Previous studies concluded that high speed rail is potentially feasible on the I-70 and I-25 corridors, but did not make any final recommendations for implementation. The ICS will build on these previous studies to learn more details about alignments, station locations, and technology options.

Two outcomes can occur as a result of the ICS. The first would be that the study determines that high speed rail, though previously thought feasible, ends up being not feasible after the details are evaluated. The second would result in a recommendation for a specific future high speed rail project, including a ‘purpose and needs’ statement to define what the project would achieve and why. These steps do not move so far as to include an EIS, design plans, or funding options.

Purpose & Needs

The purpose of exploring high speed rail is to:

  • Provide Colorado with a well-supported option for transportation that connects communities and destinations for interregional business and tourism travel
  • Build on and strengthens Colorado’s existing transportation infrastructure
  • Support the state’s vision as articulated in the state rail plan
  • Determine whether the state-wide social, environmental, and economic benefits outweigh the costs of implementing high speed rail.

The ICS is needed to present potential solutions to the following needs:

  • Address the mobility demands of future population growth.
  • Improve mobility and system capacity through provision of an additional travel option.
  • Enhance economic growth and development through improved connectivity.
  • Improve the State’s environmental quality and energy efficiency.
  • Provide economic benefits sufficient to receive new funding sources.

Milestone By Milestone

The study process has been developed to achieve broad goals while seeking stakeholder input at each major step. Details for each milestone is presented below.

ICS Milestones Image

Milestone 1
Chartering & Vision – In May 2012, the study kicked off by engaging with each of the local cities, counties, metropolitan planning organizations, and regulatory agency stakeholders to get their support for the study vision, evaluation process, and public outreach strategies.

Milestone 2
Initial Evaluation – In June and July 2012, the study team examined multiple potential alignments (paths the high speed rail may follow) from previous studies and presented these to stakeholders for their input and direction. Public open houses were conducted in Colorado Springs, Pueblo, Fort Collins area, and the Denver area from July 16 to 19. The stakeholder feedback is being incorporated into the evaluation.

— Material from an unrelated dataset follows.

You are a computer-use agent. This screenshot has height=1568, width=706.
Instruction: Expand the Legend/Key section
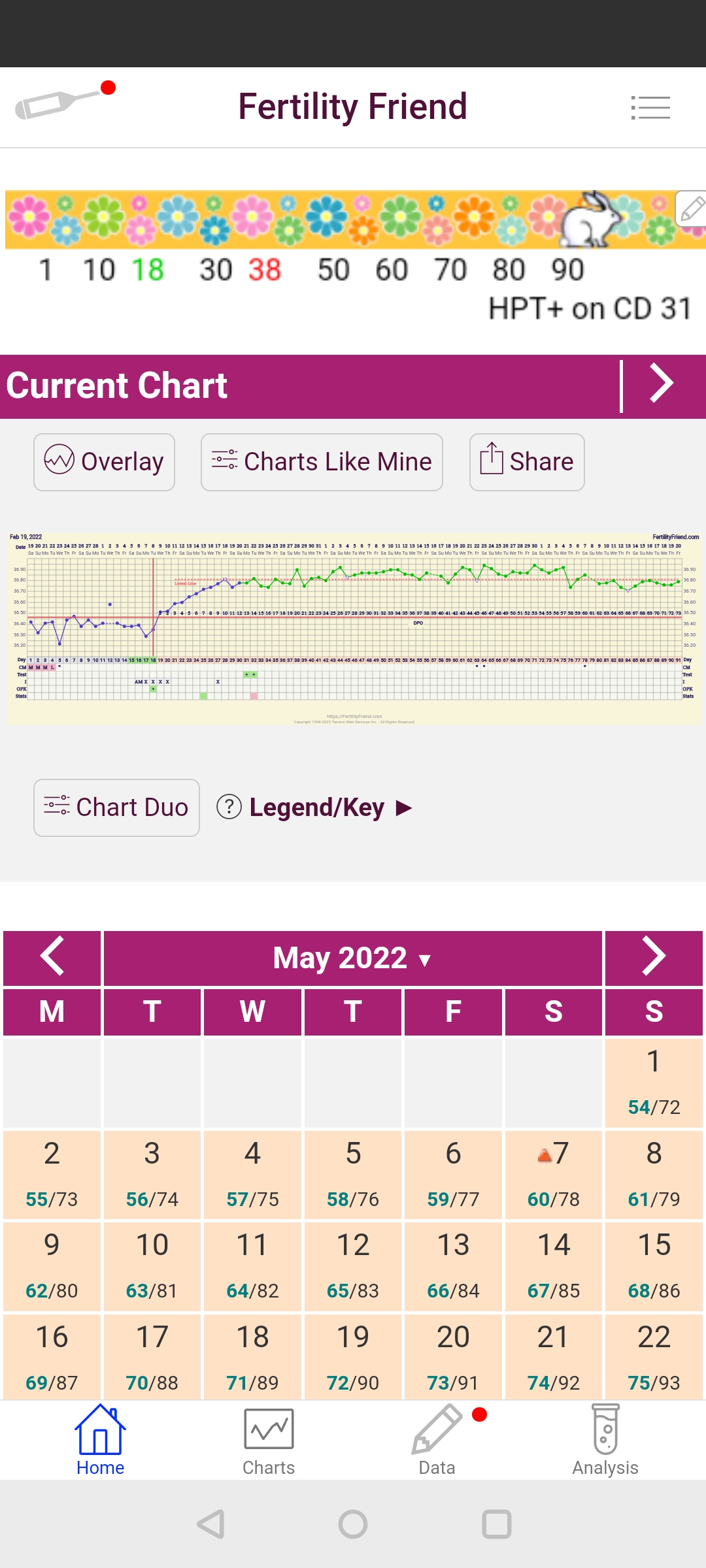point(316,808)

Click here to access the Level 1 Evaluation Report and Appendices.

Milestone 3
Conceptual Evaluation – The conceptual evaluation takes the information learned through the initial evaluation and further narrows the alignment options to the most promising based on the evaluation criteria. The study team will be working with stakeholders to identify potential station locations and to fully understand the potential benefits/impacts of the conceptual evaluation alternatives. Results of the conceptual evaluation are anticipated to be shared with stakeholders for input in winter 2012/2013.

The Study Team recently completed the Level 2 Evaluation Report.  Information in this report will be used as a basis for the Level 3 Evaluation and will be integrated into the final report.  Click here to access the Level 2 Evaluation Report and Appendices.

Milestones 4 & 5

Detailed Evaluation & Recommendations – Milestones 4 & 5 are grouped together. They build off of the public input received to that point and add additional engineering refinements to alignment options. A series of recommendations will likely surface for consideration by stakeholders and CDOT. Information and input gathered during the previous milestones and through the evaluation process have been integrated into the Draft Report.  Click here to access the Draft Interregional Connectivity Study report.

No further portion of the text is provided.